Mojca Miklavec | 1 Feb 2008 02:06
Picon

Re: rsync-ing from two locations with same filenames (at different versions)

On Jan 30, 2008 2:38 PM, Matt McCutchen wrote:
> On Wed, 2008-01-30 at 09:48 +0100, Mojca Miklavec wrote:
> > Neither helps. Even if I have a file of differest size and with a
> > different timestamp, and even if I add --checksum or --ignore-times,
> > the old file in dest won't be modified (overwritten by a newer file).
>
> I can't reproduce the problem.  I ran the script in your original
> message, except I changed "b2" to "b22" and waited a few seconds before
> running that line so the file would get a later mtime.  Both rsync 2.6.9
> and the latest development rsync correctly replaced b.txt with the
> version from new/ on the second run.  Am I missing something?

I don't know. Somtimes it works and sometimes not (but mostly not as a
rule of thumb). Even if I wait for a few minutes inbetween, the new
file won't be chosen.

> rsync --version
rsync  version 2.6.3  protocol version 28

That might be old, but that was the default that came with fink on Mac
OS X (if the error has been fixed in the meantime, I will upgrade).

> ll new/dir1/
skupno 4,0K
-rw-r--r-- 1 mojca wheel 6 feb  1 02:00 b.txt

> ll full/dir1/
skupno 8,0K
-rw-r--r-- 1 mojca wheel 2 jan 30 09:36 a.txt
-rw-r--r-- 1 mojca wheel 4 feb  1 01:52 b.txt
(Continue reading)

Matt McCutchen | 1 Feb 2008 02:36

Re: rsync-ing from two locations with same filenames (at different versions)
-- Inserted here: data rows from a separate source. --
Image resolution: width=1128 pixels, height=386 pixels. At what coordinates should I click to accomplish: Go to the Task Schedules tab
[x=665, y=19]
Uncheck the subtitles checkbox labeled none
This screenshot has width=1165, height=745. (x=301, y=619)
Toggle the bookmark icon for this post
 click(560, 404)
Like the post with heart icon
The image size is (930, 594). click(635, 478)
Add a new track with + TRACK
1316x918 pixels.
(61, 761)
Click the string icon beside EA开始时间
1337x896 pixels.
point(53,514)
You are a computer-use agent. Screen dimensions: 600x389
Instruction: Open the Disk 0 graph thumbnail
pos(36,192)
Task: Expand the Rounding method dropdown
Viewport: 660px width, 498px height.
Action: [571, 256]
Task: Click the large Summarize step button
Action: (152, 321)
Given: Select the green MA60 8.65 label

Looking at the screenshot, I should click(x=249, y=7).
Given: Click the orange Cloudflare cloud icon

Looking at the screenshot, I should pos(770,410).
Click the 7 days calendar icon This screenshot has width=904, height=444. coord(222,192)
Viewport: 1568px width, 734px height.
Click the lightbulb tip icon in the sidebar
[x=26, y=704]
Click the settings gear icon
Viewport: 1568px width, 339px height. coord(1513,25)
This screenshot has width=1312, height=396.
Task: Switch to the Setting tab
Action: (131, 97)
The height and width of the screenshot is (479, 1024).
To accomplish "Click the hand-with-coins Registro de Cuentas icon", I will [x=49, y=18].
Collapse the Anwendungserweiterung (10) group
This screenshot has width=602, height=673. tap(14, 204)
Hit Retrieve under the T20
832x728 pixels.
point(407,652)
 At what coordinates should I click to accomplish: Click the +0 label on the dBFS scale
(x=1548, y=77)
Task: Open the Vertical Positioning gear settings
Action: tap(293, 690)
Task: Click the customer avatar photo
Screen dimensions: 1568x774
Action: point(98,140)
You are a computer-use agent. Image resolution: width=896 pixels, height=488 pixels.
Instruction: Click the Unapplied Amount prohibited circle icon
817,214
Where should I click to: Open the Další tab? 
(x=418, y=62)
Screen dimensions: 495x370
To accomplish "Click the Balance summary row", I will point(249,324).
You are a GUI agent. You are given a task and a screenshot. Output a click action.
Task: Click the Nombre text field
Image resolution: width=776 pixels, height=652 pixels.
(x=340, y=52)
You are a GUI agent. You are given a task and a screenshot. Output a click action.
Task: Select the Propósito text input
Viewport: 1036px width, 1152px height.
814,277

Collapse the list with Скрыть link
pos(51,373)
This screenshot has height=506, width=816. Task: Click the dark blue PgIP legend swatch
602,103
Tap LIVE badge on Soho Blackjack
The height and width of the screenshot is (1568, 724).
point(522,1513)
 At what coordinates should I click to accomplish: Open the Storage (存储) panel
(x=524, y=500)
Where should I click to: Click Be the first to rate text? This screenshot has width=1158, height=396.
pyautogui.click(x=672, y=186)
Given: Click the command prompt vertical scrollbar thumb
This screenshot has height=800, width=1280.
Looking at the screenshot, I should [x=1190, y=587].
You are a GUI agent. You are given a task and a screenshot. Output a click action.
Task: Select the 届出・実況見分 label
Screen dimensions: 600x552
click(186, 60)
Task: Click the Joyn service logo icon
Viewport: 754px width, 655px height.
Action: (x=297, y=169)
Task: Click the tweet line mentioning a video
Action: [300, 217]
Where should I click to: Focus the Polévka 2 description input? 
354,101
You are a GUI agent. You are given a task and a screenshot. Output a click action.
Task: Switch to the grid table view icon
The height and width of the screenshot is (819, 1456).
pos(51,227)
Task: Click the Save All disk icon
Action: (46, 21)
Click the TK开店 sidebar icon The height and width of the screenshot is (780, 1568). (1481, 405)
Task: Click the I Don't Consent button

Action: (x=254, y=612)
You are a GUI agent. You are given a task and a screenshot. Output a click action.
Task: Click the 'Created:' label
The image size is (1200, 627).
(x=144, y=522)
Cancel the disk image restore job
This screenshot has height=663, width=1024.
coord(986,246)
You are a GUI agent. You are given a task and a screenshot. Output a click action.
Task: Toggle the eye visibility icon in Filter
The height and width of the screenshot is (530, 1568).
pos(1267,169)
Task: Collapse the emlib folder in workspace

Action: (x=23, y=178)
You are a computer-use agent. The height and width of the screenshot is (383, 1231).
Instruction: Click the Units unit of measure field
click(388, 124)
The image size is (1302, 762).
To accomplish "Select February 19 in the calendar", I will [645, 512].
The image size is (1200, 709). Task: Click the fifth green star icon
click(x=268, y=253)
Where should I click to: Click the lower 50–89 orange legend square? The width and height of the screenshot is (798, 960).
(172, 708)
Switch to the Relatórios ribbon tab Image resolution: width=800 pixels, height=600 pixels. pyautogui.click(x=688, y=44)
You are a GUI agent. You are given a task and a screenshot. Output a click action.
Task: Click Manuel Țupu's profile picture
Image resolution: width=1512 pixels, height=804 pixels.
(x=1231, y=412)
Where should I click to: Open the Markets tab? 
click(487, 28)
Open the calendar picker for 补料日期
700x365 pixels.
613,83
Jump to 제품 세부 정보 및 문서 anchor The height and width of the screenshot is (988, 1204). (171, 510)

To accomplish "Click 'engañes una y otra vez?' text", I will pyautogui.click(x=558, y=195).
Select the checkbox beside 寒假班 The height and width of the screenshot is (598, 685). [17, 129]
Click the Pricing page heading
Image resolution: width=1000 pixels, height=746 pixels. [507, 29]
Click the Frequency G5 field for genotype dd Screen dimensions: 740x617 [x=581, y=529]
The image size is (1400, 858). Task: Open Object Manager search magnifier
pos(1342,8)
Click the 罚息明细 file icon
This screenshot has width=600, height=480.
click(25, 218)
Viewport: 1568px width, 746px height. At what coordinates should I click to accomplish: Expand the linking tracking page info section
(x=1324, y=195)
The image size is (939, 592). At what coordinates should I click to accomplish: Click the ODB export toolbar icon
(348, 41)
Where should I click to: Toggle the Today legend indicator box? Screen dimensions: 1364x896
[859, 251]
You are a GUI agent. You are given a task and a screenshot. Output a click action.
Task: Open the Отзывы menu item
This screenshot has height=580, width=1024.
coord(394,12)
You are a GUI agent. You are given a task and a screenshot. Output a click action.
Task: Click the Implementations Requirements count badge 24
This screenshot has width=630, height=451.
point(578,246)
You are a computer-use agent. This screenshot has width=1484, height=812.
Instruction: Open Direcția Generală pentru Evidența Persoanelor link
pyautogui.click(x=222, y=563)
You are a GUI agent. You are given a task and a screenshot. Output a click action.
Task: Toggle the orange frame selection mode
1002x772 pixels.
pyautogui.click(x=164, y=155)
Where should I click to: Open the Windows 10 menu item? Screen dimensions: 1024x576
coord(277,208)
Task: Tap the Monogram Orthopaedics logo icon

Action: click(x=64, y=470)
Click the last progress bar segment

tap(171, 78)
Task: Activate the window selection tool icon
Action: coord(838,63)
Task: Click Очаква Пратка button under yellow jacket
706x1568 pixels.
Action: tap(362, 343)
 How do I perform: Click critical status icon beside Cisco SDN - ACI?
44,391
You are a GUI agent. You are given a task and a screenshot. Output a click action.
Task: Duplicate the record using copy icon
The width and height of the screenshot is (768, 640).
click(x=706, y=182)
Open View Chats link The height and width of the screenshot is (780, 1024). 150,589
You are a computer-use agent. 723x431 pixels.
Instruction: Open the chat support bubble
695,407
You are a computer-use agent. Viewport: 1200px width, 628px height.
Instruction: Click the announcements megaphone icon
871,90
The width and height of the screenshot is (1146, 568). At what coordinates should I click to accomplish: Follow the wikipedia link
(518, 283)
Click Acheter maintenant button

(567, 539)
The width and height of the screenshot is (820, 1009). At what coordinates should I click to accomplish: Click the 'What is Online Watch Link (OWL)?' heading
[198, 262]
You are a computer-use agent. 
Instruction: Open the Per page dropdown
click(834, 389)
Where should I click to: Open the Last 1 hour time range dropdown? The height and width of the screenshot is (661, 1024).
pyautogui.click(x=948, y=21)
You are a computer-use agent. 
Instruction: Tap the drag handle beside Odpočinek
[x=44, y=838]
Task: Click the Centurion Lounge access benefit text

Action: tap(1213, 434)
On Fri, 2008-02-01 at 02:06 +0100, Mojca Miklavec wrote:
> I don't know. Somtimes it works and sometimes not (but mostly not as a
> rule of thumb). Even if I wait for a few minutes inbetween, the new
> file won't be chosen.
> 
> > rsync --version
> rsync  version 2.6.3  protocol version 28
> 
> That might be old, but that was the default that came with fink on Mac
> OS X (if the error has been fixed in the meantime, I will upgrade).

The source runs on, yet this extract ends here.